## begin

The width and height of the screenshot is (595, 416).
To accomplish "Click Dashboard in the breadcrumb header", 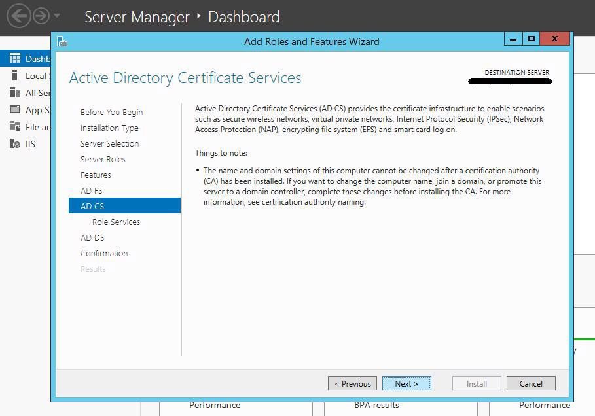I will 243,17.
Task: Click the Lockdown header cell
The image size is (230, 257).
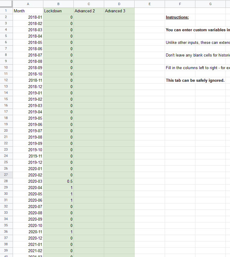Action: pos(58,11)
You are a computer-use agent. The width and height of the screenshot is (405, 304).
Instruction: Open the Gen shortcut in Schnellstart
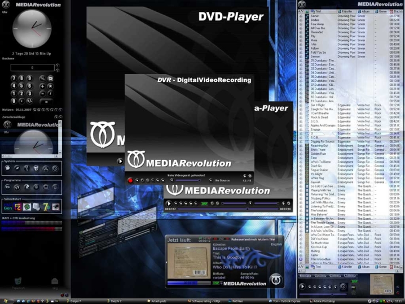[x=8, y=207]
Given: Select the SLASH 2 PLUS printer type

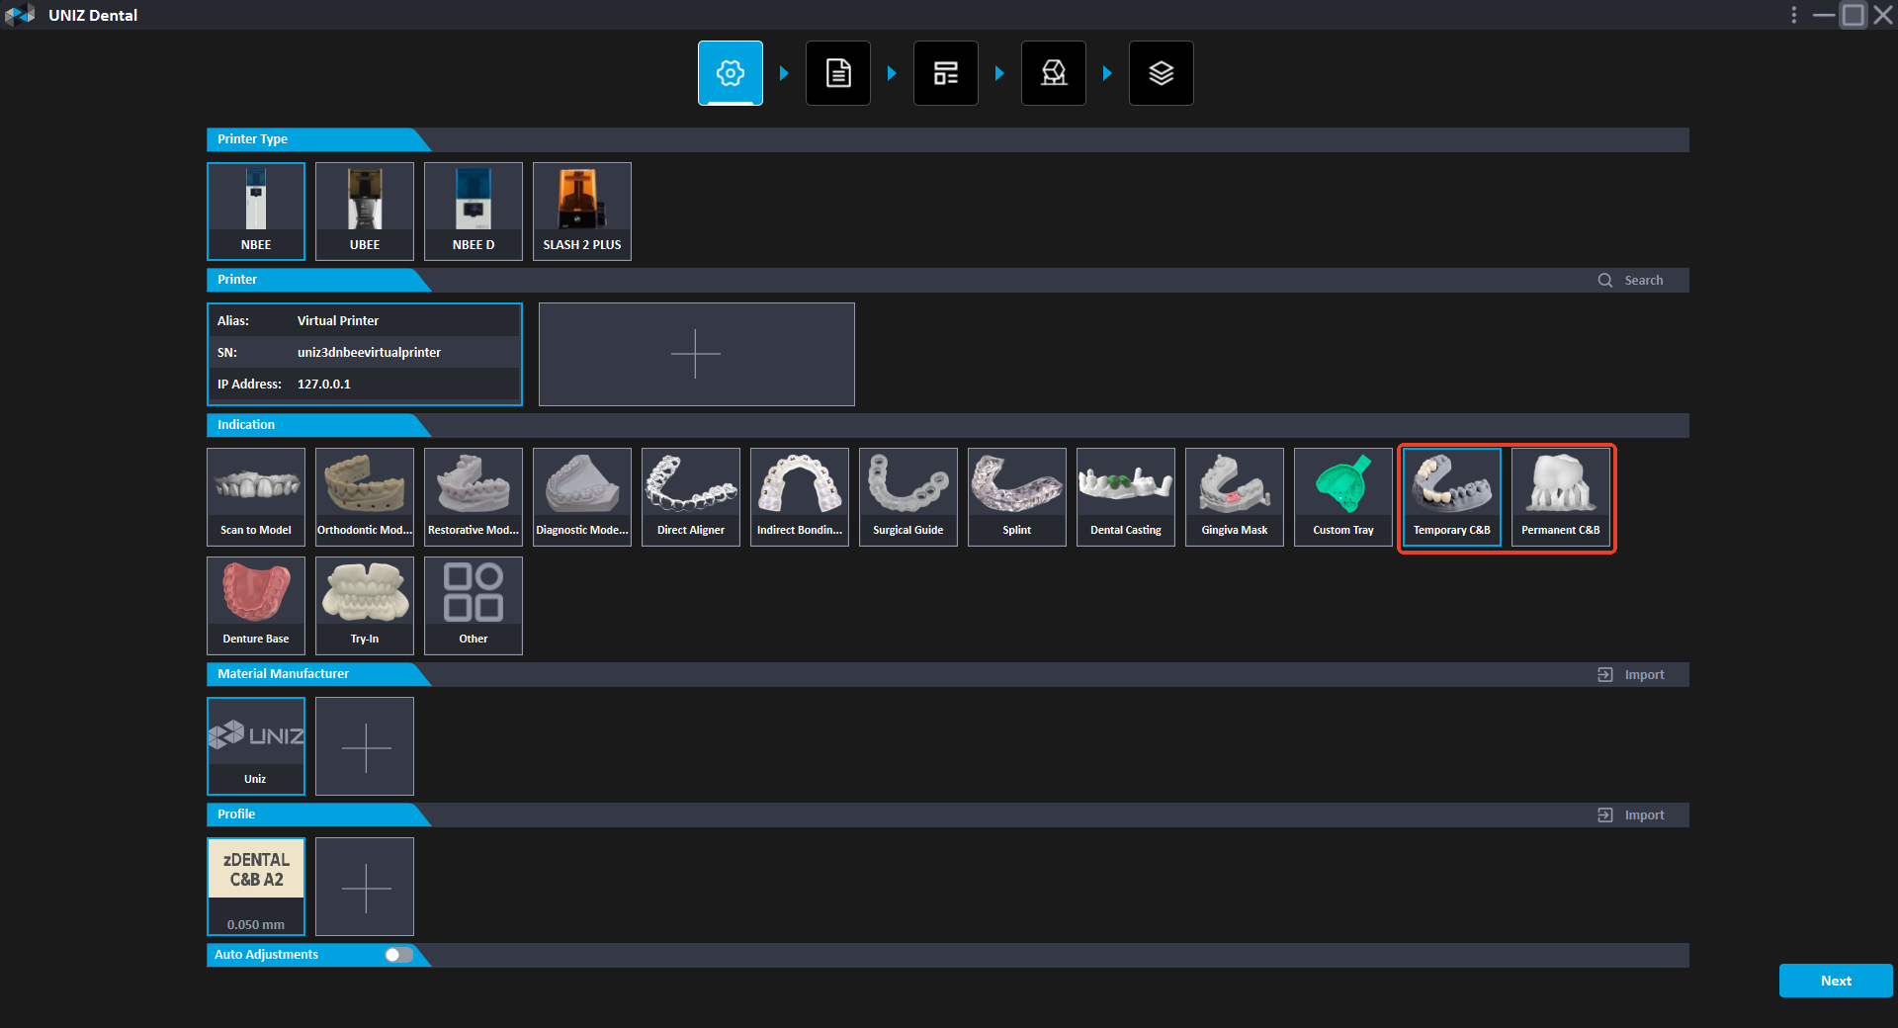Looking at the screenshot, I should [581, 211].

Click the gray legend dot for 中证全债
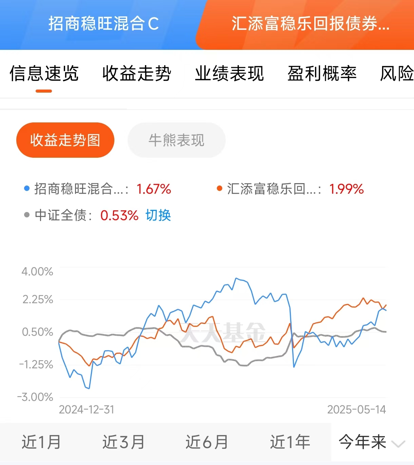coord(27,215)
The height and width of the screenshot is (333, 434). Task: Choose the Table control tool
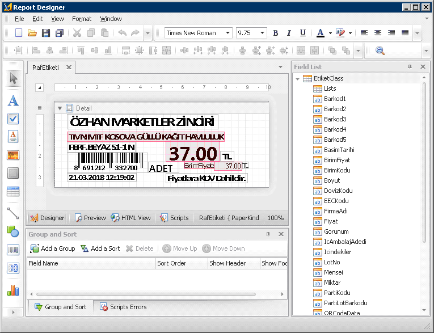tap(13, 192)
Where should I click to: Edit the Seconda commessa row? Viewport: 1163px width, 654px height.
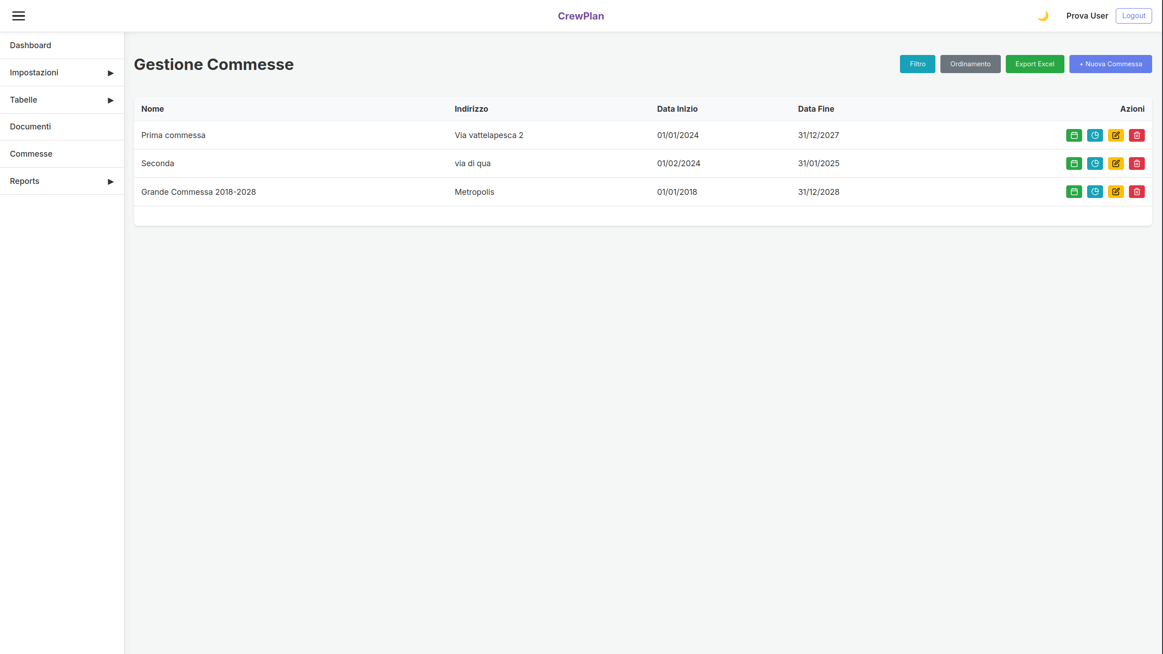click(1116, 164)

## end
## begin

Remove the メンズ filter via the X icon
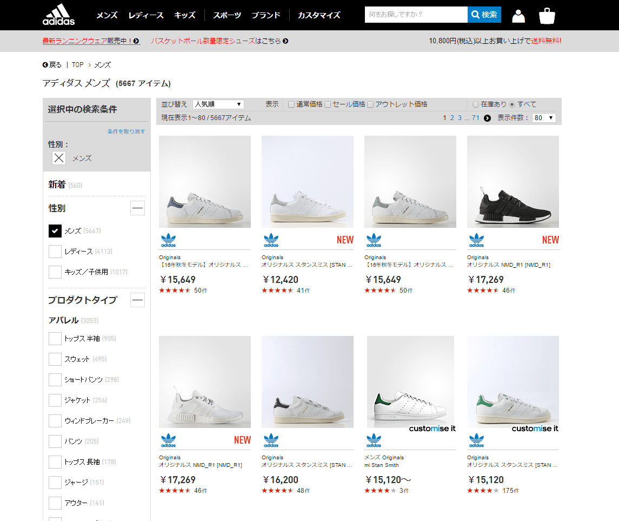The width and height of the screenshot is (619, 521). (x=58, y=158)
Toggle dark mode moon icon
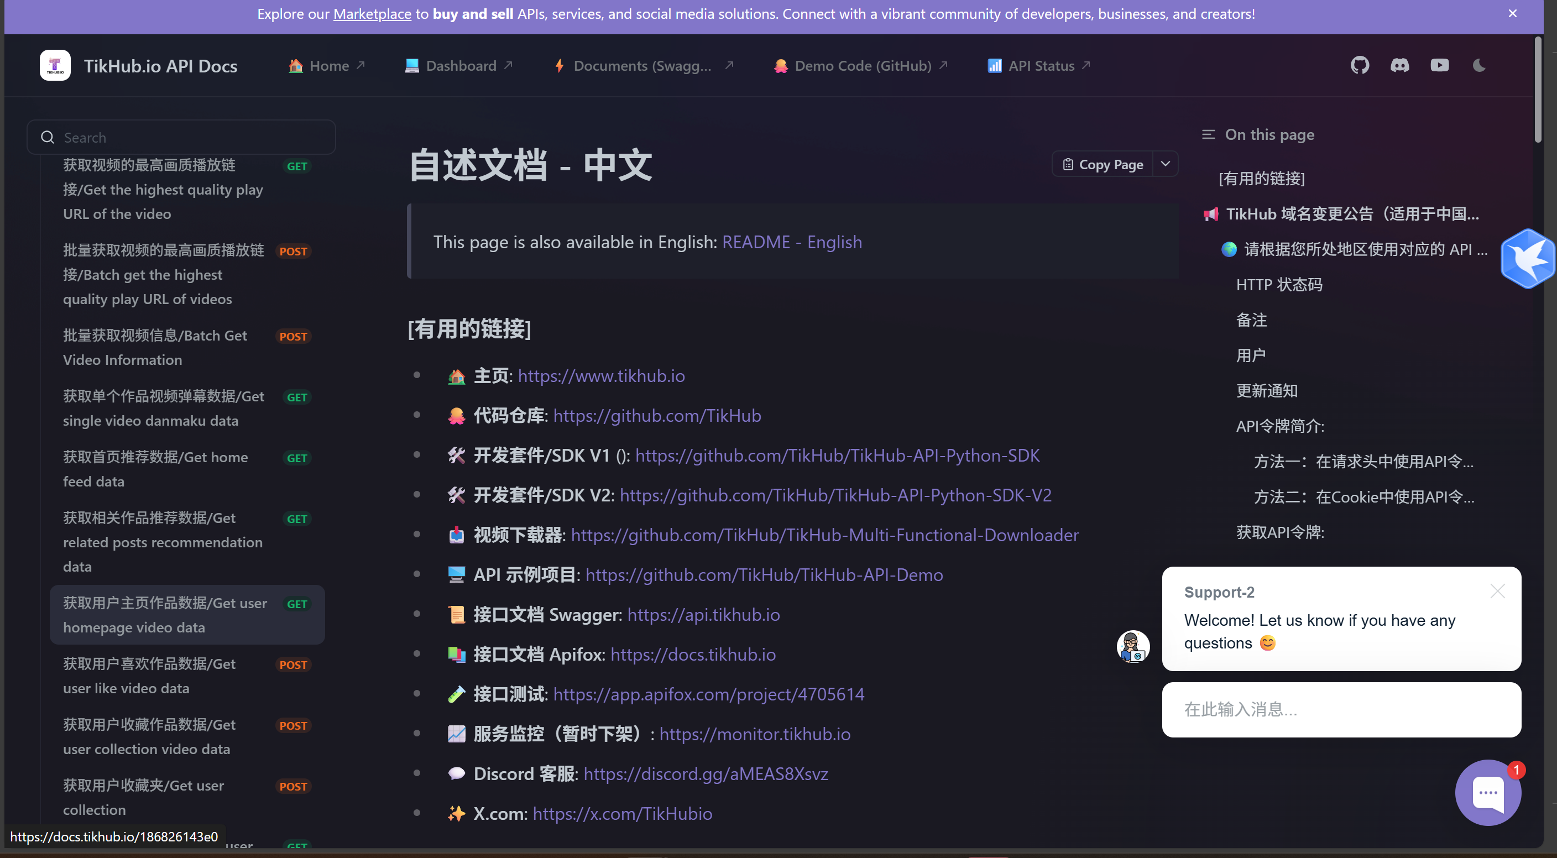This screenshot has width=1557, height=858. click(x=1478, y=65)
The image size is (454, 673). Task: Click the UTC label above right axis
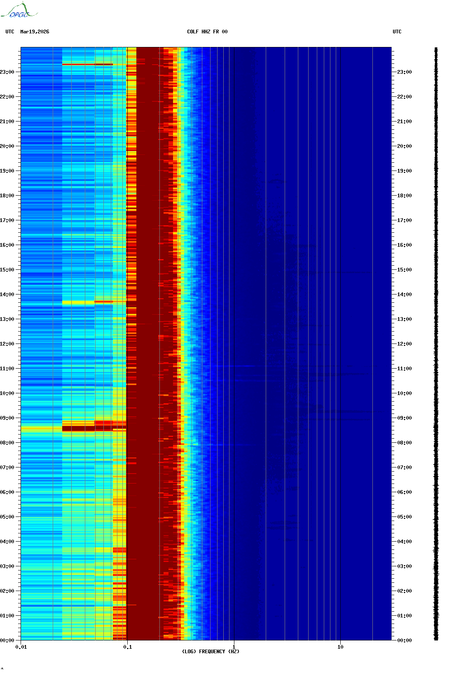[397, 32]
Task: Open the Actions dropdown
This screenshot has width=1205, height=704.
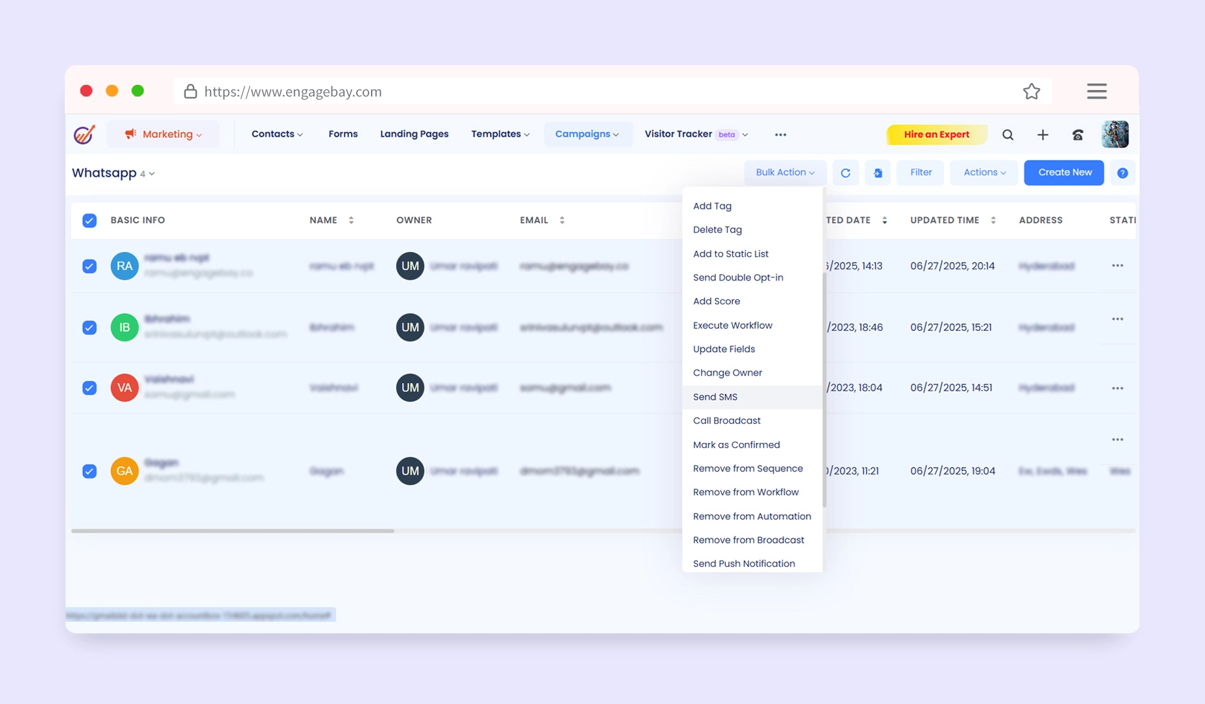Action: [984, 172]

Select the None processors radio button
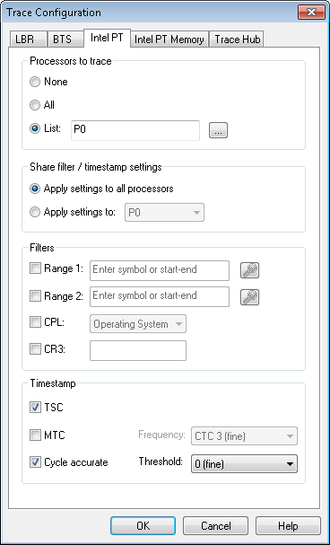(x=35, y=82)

## end

- _WHAT THIS TASK INVOLVES_: Recast the entries in the stretch from the line containing "Task: Click the Lockdown header cell" through the line containing "click(1116, 164)" as a JSON list of strings, with one string per line and blank lines omitted. Leave the pictures out of the answer.

- _RESULT_:
[
  "Task: Click the Lockdown header cell",
  "The image size is (230, 257).",
  "Action: pos(58,11)",
  "You are a computer-use agent. The width and height of the screenshot is (405, 304).",
  "Instruction: Open the Gen shortcut in Schnellstart",
  "[x=8, y=207]",
  "Given: Select the SLASH 2 PLUS printer type",
  "Looking at the screenshot, I should [581, 211].",
  "Click the gray legend dot for 中证全债",
  "coord(27,215)",
  "The height and width of the screenshot is (333, 434). Task: Choose the Table control tool",
  "tap(13, 192)",
  "Where should I click to: Edit the Seconda commessa row? Viewport: 1163px width, 654px height.",
  "click(1116, 164)"
]